Alternative regimens

  • Ofloxacin 200 mg twice daily, or 400 mg once daily, for seven days; or
  • Azithromycin 500 mg stat then 250 mg daily for the next four days.

Gonococcal urethritis

Recommended treatment for confirmed, uncomplicated gonococcal infection in adults is ceftriaxone 500 mg IM stat plus azithromycin 1 g orally stat.[5] Other options are available. See separate Gonorrhoea article for more details.

Empirical treatment - patients should be encouraged to attend a specialist service. However, in men who cannot or will not access such services, the opportunity should not be missed to provide treatment. Urethritis should be treated as early as possible and should be treated empirically as a presumed chlamydial infection, as this is the most common cause. Doxycycline 100 mg bd for seven days or azithromycin 1 g as single oral dose should thus be prescribed.

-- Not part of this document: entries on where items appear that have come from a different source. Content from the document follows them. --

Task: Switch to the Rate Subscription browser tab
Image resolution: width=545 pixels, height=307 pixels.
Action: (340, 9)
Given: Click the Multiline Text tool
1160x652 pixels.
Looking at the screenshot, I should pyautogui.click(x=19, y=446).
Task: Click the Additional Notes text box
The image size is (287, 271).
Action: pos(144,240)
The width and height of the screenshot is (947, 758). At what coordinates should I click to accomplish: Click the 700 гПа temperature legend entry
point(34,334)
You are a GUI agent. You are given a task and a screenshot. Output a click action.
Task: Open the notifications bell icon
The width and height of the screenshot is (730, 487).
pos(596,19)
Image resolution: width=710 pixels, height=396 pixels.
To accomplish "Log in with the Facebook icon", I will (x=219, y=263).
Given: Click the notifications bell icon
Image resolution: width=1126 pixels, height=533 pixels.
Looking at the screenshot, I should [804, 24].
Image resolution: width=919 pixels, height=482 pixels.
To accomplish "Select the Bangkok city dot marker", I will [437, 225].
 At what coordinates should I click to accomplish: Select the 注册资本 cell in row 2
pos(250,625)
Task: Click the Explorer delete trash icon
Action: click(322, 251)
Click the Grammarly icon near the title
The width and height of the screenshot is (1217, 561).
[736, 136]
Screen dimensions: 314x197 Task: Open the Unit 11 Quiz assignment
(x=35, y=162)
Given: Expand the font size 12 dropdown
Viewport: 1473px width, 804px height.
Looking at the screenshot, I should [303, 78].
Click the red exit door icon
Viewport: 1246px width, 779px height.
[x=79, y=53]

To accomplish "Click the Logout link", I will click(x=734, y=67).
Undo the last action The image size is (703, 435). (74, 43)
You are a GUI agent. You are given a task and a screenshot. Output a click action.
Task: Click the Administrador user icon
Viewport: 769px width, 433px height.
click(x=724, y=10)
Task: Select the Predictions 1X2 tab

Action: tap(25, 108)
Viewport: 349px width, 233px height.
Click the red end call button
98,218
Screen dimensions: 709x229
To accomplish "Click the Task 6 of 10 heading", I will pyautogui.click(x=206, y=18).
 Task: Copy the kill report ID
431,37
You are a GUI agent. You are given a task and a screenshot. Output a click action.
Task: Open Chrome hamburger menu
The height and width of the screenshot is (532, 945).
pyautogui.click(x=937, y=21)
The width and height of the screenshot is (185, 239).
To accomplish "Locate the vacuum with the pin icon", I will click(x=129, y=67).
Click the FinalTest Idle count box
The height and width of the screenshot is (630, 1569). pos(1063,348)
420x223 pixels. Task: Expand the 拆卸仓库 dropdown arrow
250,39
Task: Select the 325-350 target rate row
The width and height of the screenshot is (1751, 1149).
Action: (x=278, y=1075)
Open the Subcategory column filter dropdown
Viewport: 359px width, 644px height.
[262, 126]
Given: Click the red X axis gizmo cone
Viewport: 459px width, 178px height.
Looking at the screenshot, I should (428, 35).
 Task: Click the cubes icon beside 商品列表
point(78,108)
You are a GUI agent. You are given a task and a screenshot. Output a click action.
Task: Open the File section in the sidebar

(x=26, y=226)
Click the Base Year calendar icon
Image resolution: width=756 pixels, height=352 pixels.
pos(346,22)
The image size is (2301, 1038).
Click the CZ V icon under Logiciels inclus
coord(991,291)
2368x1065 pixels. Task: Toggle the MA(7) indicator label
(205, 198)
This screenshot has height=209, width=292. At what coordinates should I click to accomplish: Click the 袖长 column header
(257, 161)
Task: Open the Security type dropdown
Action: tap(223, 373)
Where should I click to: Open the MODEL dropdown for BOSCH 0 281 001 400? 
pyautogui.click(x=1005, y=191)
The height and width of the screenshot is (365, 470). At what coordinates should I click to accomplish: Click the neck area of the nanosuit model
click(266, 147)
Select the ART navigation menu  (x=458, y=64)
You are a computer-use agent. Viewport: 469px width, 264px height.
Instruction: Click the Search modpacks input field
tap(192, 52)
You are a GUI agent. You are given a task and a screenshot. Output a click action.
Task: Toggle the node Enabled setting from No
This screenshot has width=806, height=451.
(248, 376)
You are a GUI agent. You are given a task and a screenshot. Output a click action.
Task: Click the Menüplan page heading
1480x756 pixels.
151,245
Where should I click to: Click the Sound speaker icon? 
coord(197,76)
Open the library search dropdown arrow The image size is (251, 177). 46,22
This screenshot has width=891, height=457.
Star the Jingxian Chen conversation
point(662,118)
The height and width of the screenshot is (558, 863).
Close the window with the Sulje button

  • There is the need to explain the diagnosis, treatment, adverse effects and importance of completing the course of antibiotics.
  • Discuss methods of prevention, including advice on safe sex - eg, condom use.
  • Stress to the patient that sexual intercourse should be avoided until the infection has cleared up and that partners should be checked out.
  • Contact tracing - it is important to maintain patient confidentiality. It is necessary to trace sexual contacts from the previous four weeks and up to six months if asymptomatic (for NGU). National guidelines on the management of gonorrhoea recommend that male patients with symptomatic urethral infection should notify all sexual partners within the preceding two weeks or their last partner if longer than two weeks.[5]
  • Patients should be followed up for review at approximately two weeks. Take this opportunity to reinforce health education. Assess compliance and efficacy.
  • Test of cure should be performed for gonorrhoea in all cases - eg, NAAT after seven days or repeat culture 72 hours after treatment has finished.[5] It is not routine for chlamydia unless the patient is pregnant, noncompliance is suspected or re-exposure may have occurred.[13]

Treatment failure

  • If symptoms persist or recur after treatment is completed, the man should be strongly advised to attend a genitourinary medicine (GUM) clinic or other local specialist sexual health service. If this is declined or not possible:
    • Check compliance with the initial drug treatment regime.
    • Exclude the possibility of re-infection. Check that current partner(s) have been treated appropriately and simultaneously.
    • Reconsider the diagnosis.
    • If the man has not adhered to treatment or has had sexual intercourse with an untreated partner, then re-treat (doxycyline 100 mg twice a day for 7 days or azithromycin 1 gram as a single dose) with appropriate partner notification.
    • If symptoms persist and the man has adhered to treatment and has not had sex with an untreated partner, consider prescribing azithromycin 500 mg dose once only, then 250 mg for the next 4 days, plus metronidazole 400–500 mg twice daily for 5 days.
    • If symptoms persist despite a second course of antibiotics then seek specialist advice.
  • Epididymitis and/or orchitis.
  • Prostatitis.
  • Systemic dissemination of gonorrhoea - eg, conjunctivitis, skin lesions.
  • Reactive arthritis.
  • Pelvic inflammatory disease (PID) - infection of female partners with the organisms that cause urethritis can cause PID and subsequent complications.
  • HIV transmission is increased.

If NGU, chlamydia and gonorrhoea remain untreated they may, rarely, remit spontaneously. However, this may take several months and carries the risk of transmission to others if the patient continues to have unprotected sexual intercourse.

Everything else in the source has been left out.